Après avoir vérifié que les parents étaient endormis – un peu trop vite pour moi – Maxence et moi continuons notre périple dans la tour ; une porte annonce l'entrée vers le reste du bâtiment, la partie donc où est enfermée Domitille, là où nous devons entrer. Évidemment, elle est bloquée, comme je le pensais. Ils sont prudents. Silencieusement, je prends la barrette que j'avais dans mes cheveux et la montre à Maxence. Il rit sous cape : c'est vrai, j'ai toujours rêvé de faire ça un jour ; comme dans les films ! Toujours sans un mot, nous entrons dans la partie qui nous intéresse et commençons à monter l'escalier pour aller dans la chambre. C'est assez facile de ne pas faire de bruit avec Maxence : c'est le garçon le plus silencieux du monde. Il faut dire qu'il ne parle presque jamais : je pense que c'est dû à son passé. Malheureusement, il n'en a jamais rien dit à personne, si ce n'est Allan. Quand j'y pense, ce dernier est un peu le confident de tout le monde.

Soudain, alors que nous étions au milieu de l'escalier, un bruit nous fait sursauter avec Maxence. Quelqu'un a crié. Nous nous considérons tous les deux sans surprise : Emma a fait une bêtise. Elle possède un pouvoir puissant, qu'elle maîtrise parfaitement, ce qui la rend très forte ; c'est la raison pour laquelle Isaac l'envoie parfois en mission. Cependant, elle est extrêmement maladroite et aime n'en faire qu'à sa tête, et chaque fois qu'on lui confie une mission, il se passe quelque chose d'imprévu. Je ne pensais pourtant pas qu'elle oserait ce soir.

« C'est pas vrai, je croyais qu'on avait dit pas de bêtise ! »

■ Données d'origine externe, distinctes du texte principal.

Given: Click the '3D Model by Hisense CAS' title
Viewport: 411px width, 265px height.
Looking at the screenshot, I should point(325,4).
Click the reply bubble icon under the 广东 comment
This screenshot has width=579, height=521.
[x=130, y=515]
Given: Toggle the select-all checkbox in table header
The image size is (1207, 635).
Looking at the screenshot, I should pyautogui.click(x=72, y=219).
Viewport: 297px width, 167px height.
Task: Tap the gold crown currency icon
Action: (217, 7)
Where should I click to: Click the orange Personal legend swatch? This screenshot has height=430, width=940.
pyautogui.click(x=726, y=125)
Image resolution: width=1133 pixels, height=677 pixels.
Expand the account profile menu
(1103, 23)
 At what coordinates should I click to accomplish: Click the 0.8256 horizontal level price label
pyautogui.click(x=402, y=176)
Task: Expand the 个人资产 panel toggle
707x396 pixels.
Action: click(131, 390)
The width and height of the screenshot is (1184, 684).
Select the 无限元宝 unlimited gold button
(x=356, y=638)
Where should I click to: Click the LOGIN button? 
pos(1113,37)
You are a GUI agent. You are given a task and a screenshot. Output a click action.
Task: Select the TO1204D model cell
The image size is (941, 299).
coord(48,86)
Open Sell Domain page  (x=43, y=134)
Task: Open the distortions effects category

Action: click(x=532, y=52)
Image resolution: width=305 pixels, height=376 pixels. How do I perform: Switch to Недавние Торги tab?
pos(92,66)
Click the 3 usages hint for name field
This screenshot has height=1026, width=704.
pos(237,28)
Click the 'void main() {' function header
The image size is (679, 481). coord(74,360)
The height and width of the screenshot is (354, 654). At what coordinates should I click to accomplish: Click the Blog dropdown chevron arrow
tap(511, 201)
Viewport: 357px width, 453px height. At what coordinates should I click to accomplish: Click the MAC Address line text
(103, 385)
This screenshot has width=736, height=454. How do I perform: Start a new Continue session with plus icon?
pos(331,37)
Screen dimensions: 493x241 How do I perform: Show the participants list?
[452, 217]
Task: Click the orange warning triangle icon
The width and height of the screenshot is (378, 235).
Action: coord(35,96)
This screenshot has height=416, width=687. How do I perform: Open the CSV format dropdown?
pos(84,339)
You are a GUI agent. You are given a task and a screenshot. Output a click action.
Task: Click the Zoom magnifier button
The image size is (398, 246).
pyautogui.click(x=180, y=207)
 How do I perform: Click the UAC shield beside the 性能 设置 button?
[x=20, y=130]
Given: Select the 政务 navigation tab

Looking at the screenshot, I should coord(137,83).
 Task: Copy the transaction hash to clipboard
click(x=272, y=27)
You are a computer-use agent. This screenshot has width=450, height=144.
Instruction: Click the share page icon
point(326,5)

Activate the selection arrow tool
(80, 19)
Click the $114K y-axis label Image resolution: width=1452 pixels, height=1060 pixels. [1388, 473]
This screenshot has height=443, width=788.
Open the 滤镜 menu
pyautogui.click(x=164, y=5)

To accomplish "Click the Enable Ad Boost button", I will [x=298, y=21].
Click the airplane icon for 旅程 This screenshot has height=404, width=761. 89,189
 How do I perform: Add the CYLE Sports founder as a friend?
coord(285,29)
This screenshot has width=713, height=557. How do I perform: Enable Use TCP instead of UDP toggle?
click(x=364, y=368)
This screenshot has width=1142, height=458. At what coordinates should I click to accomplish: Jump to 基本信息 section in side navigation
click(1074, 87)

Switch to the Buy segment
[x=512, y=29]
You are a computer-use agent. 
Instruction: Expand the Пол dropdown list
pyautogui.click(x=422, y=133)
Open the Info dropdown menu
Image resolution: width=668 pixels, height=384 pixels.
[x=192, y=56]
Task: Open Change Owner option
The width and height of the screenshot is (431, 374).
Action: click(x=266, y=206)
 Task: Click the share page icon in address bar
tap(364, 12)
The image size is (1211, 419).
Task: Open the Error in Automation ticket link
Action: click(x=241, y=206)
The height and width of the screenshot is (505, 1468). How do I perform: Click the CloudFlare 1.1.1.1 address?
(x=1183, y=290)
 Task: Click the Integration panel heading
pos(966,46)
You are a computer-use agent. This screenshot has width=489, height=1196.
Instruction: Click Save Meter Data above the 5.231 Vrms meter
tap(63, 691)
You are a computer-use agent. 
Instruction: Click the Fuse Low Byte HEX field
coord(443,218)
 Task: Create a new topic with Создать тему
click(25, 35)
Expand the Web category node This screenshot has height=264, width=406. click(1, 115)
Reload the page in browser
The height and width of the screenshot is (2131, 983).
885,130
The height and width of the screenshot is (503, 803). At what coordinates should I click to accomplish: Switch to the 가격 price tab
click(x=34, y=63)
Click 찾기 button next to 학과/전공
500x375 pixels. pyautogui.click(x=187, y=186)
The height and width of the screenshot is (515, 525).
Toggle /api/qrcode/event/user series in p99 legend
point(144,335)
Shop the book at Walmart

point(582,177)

Nous continuons à monter en espérant que les parents ne se soient pas réveillés. Cela m'étonnerait. D'autant que je doute de plus en plus qu'ils étaient vraiment endormis tout à l'heure. Je n'ai pas le temps de faire un geste de plus que Maxence me saisit par l'épaule et me tire vers un coin sombre de l'escalier en me mettant la main sur la bouche pour m'empêcher de parler. Quelques secondes plus tard, on entend :

« Qu'est-ce qui se passe, là-haut ? »

Cette phrase est suivie d'un autre cri, plus fort que le premier. Domitille est effrayée, je la comprends. Mais la phrase que l'on a entendue ne venait pas de là-haut, c'était d'une autre personne, qui semble être bien plus terrifiante qu'Emma. Maxence m'empêche de bouger et me prend la main, sentant que je commence à avoir peur. Deux secondes plus tard, M. et Mme Lagrange passent devant nous sans nous voir, en se précipitant dans les escaliers. J'aurais dû le prévoir ; Emma a réveillé les parents de notre jeune fille en détresse. Les secondes pendant lesquelles nous attendons d'être sûrs qu'ils soient passés nous donnent l'impression d'une éternité. Une fois à moitié rassurés, nous nous dépêchons de monter ; les parents sont déjà là, et nos amis y sont aussi. Il va falloir improviser. J'entends la voix d'Allan dire :

« Et vous allez leur dire quoi, aux flics ? ''Excusez-moi, je frappe ma fille, et on a voulu m'en empêcher en entrant chez moi par effraction !'' Vous pensez vraiment que c'est nous que la police va arrêter, et que vous serez en sécurité ? Moi je ne crois pas ! »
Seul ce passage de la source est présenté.